**SHORT TASK A**
Reproduce the lease passage below word for word, in full.

**SUPPLIED PASSAGE**
Our non-cancelable operating leases, with initial terms in excess of one year, have terms that expire from 2009 to 2046. Annual rental payments for these leases totaled approximately $3.9 million, $3.9 million and $3.2 million, for the years ended December 31, 2008, 2007 and 2006, respectively. Minimum lease payments for the next five years and thereafter are as follows (in thousands):

 

2009

   $  4,372

2010

     4,206

2011

     3,703

2012

     3,044

2013

     2,760

Thereafter

     76,312
      
   $ 94,397
      

We are also subject to legal proceedings and claims which have arisen in the ordinary course of our business and have not been finally adjudicated. In our opinion, the ultimate resolution of these matters will have no material effect on our results of operations, financial condition or cash flows.

**SHORT TASK B**
Write the records running from the line containing "Task: Click the red" through the line containing "Action: tap(673, 439)" as a two-column CSV with the headers input and output, one row per record, putting each field in quotes and replacing line breaks with spaces. Leave the pictures out.

(Word and item position data)
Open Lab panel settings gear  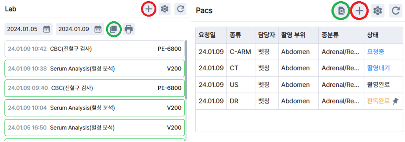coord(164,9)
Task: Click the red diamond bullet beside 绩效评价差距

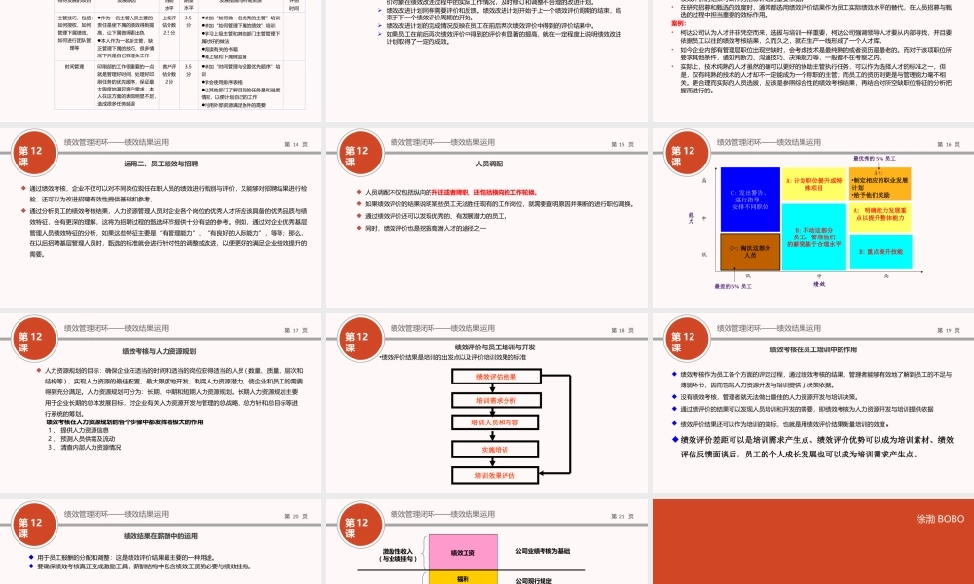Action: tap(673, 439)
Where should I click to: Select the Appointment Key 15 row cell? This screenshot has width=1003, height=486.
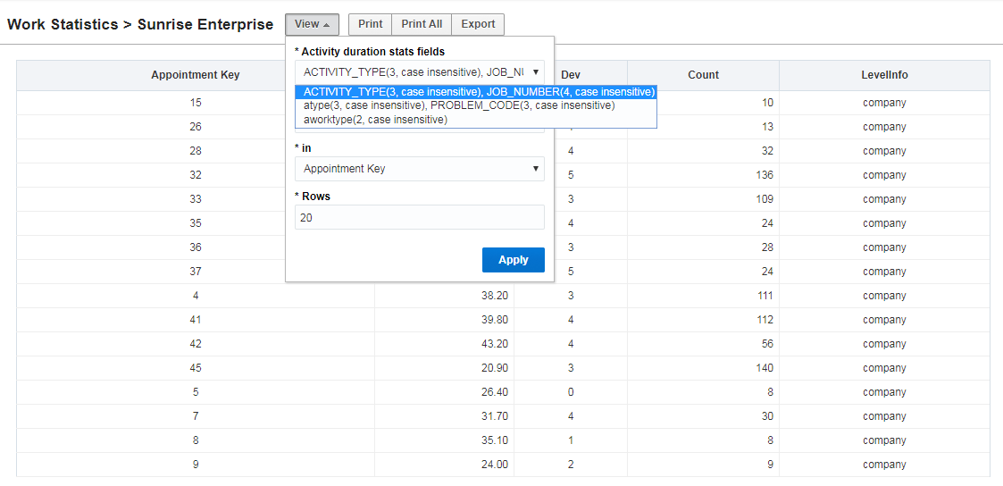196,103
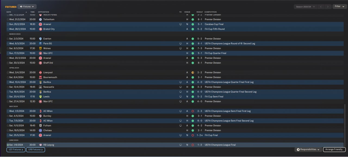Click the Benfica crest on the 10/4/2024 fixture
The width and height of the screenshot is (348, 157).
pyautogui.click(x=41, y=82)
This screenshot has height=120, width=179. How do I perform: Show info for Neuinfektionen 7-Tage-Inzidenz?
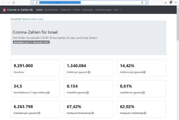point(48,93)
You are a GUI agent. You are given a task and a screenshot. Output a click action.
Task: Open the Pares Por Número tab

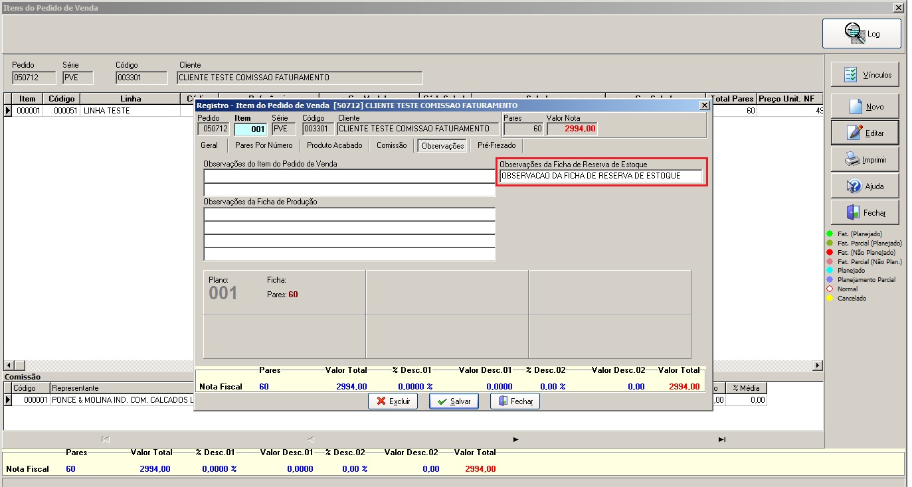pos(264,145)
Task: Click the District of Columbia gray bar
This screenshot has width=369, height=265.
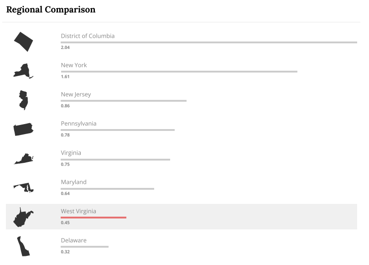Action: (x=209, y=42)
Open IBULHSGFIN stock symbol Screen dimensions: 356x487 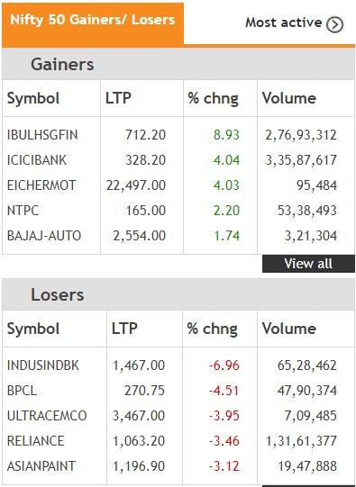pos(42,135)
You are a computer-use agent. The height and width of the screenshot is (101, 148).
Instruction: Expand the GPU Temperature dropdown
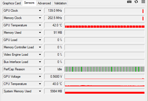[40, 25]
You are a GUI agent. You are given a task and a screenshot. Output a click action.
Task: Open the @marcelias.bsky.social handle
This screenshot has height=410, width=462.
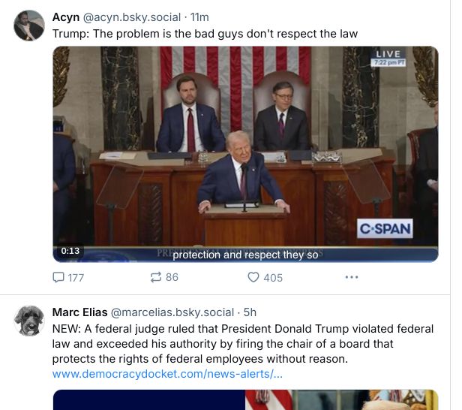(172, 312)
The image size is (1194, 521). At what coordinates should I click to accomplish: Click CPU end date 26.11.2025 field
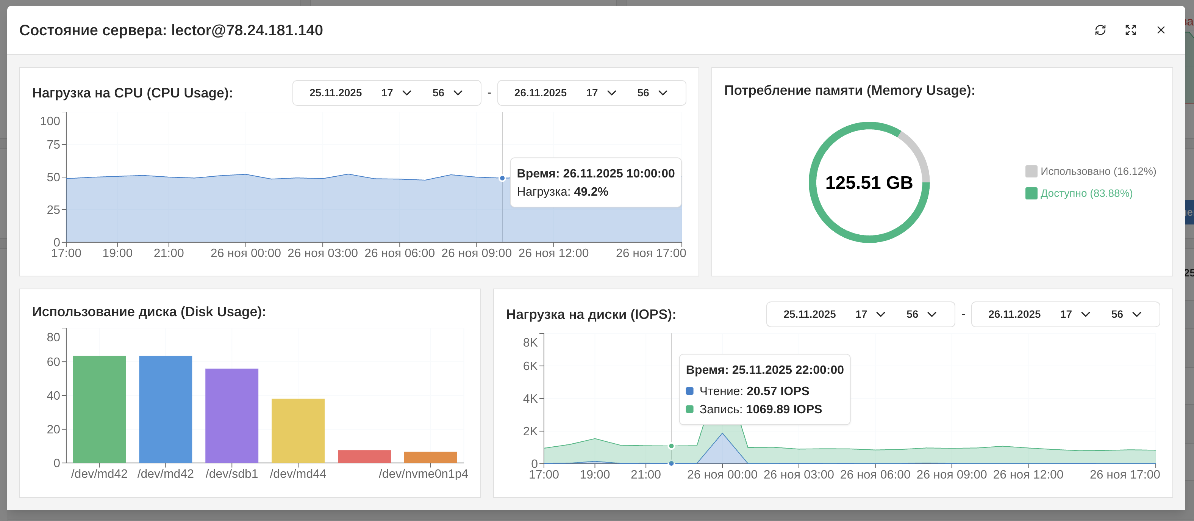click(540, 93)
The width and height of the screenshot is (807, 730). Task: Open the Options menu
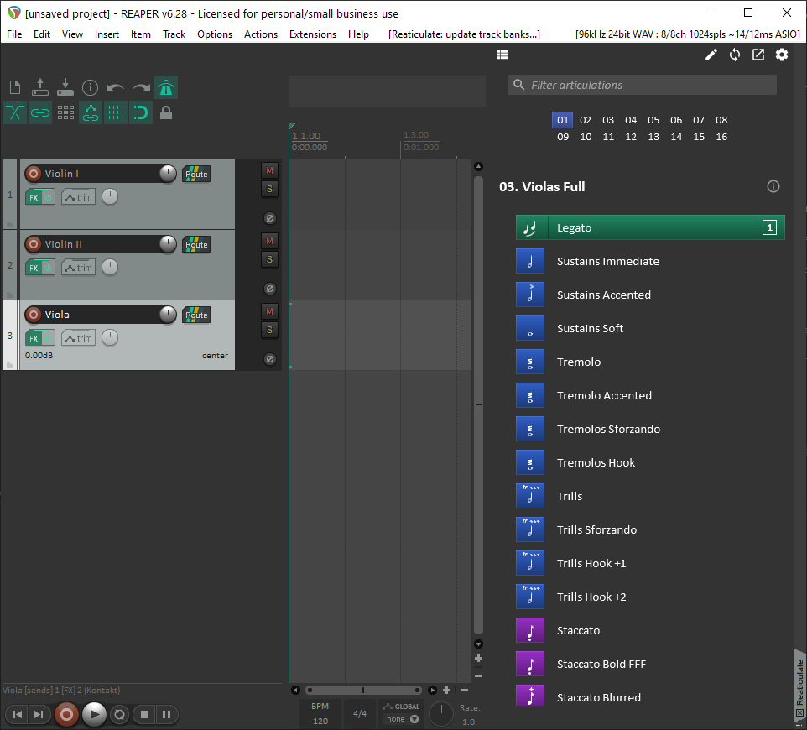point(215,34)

...

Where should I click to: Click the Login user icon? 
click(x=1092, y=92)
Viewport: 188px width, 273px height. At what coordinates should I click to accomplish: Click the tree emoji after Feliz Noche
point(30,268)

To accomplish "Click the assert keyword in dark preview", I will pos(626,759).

==

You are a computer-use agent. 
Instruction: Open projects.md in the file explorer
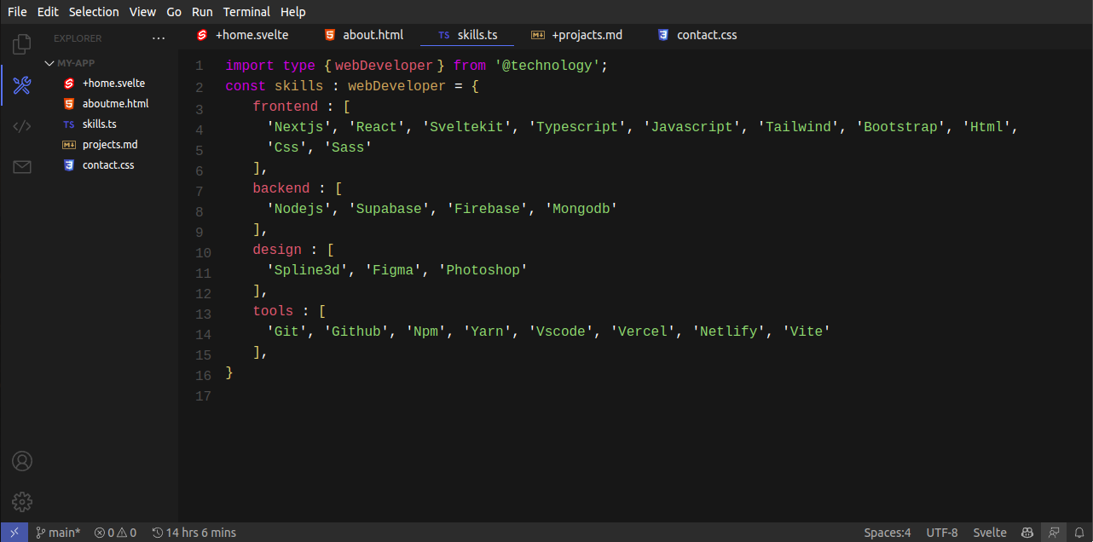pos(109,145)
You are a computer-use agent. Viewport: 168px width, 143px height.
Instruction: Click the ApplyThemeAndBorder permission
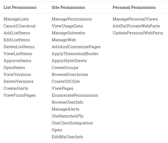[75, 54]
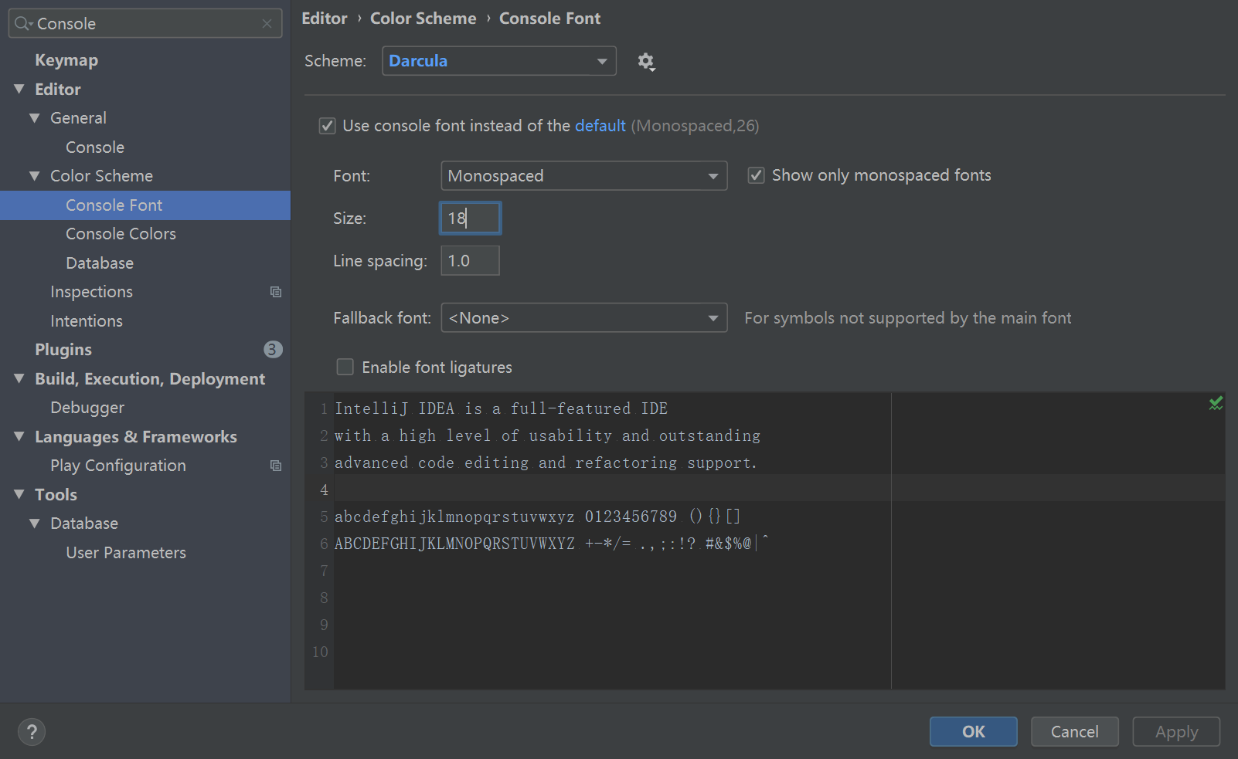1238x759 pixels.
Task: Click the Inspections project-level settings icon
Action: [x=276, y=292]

**PROBLEM SOLUTION A**
Our non-cancelable operating leases, with initial terms in excess of one year, have terms that expire from 2009 to 2046. Annual rental payments for these leases totaled approximately $3.9 million, $3.9 million and $3.2 million, for the years ended December 31, 2008, 2007 and 2006, respectively. Minimum lease payments for the next five years and thereafter are as follows (in thousands):

 

2009

   $  4,372

2010

     4,206

2011

     3,703

2012

     3,044

2013

     2,760

Thereafter

     76,312
      
   $ 94,397
      

We are also subject to legal proceedings and claims which have arisen in the ordinary course of our business and have not been finally adjudicated. In our opinion, the ultimate resolution of these matters will have no material effect on our results of operations, financial condition or cash flows.

**PROBLEM SOLUTION B**
input,output
"Task: Click the red diamond bullet beside 绩效评价差距","Action: tap(673, 439)"